Multivariate Bayesian Last Layer for Regression with Uncertainty Quantification and Decomposition
Han Wang, Eiji Kawasaki, Guillaume Damblin, Geoffrey Daniel
TL;DR
This work develops Multivariate Bayesian Last Layer (MBLL) models for regression with heteroscedastic noise, providing closed-form posterior predictive expressions and explicit decomposition of uncertainty into aleatoric and epistemic components. By decoupling feature learning from Bayesian last-layer inference, MBLL enables single-pass uncertainty quantification and extends to matrix-variate and matrix-T regimes to handle unknown noise covariance. The authors introduce an evidential framework for hyperparameter learning and an EM algorithm that stabilizes training, supports transfer learning, and yields principled uncertainty estimates.
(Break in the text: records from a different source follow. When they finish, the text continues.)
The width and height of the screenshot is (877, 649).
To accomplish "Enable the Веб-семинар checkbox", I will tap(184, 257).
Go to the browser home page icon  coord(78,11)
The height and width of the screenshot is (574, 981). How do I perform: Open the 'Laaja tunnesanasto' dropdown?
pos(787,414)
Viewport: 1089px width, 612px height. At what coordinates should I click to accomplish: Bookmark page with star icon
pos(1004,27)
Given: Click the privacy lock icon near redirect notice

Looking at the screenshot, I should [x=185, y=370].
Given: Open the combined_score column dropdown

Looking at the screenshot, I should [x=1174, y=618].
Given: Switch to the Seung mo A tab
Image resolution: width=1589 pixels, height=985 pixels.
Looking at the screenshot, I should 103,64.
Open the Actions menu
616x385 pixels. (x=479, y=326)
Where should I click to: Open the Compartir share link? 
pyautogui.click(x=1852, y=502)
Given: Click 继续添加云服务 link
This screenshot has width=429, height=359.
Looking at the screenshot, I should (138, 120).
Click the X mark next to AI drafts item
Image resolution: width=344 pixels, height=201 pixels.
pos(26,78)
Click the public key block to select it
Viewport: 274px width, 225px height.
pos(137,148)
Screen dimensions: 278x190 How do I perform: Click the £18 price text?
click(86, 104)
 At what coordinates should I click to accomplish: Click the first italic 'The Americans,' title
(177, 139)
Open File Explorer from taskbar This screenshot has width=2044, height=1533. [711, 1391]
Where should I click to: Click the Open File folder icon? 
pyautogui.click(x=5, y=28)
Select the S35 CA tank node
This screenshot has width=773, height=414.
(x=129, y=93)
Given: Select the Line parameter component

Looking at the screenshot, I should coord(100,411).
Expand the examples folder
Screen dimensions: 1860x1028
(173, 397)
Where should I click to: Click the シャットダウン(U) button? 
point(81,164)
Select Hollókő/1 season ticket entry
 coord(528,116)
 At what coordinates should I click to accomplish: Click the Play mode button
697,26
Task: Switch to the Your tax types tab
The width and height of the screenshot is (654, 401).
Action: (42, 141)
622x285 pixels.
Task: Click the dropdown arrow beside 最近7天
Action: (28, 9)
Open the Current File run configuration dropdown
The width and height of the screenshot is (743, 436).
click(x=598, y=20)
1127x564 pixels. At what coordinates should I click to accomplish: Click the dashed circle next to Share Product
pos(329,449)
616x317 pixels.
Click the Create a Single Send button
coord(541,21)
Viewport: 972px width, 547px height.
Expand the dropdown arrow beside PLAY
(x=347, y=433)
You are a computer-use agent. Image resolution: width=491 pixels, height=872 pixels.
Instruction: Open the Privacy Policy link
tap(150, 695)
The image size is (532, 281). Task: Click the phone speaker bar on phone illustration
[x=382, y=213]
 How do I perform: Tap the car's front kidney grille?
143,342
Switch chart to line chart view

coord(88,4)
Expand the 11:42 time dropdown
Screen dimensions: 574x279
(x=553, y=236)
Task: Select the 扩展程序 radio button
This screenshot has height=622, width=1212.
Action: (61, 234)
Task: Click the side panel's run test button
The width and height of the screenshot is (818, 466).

They also analyze the theoretical properties of the framework, including degeneracy in the unregularized evidence objective and conditions under which it is avoided with regularization, and demonstrate practical performance through synthetic and real-data experiments, including transfer-learning scenarios and time-series forecasting. Overall, MBLL provides a scalable, uncertainty-aware extension to deep networks with principled uncertainty decomposition, offering a pathway to robust deployment in multivariate and heteroscedastic settings.
Abstract
We present new Bayesian Last Layer neural network models in the setting of multivariate regression under heteroscedastic noise, and propose EM algorithms for parameter learning. Bayesian modeling of a neural network's final layer has the attractive property of uncertainty quantification with a single forward pass. The proposed framework is capable of disentangling the aleatoric and epistemic uncertainty, and can be used to enhance a canonically trained deep neural network with uncertainty-aware capabilities.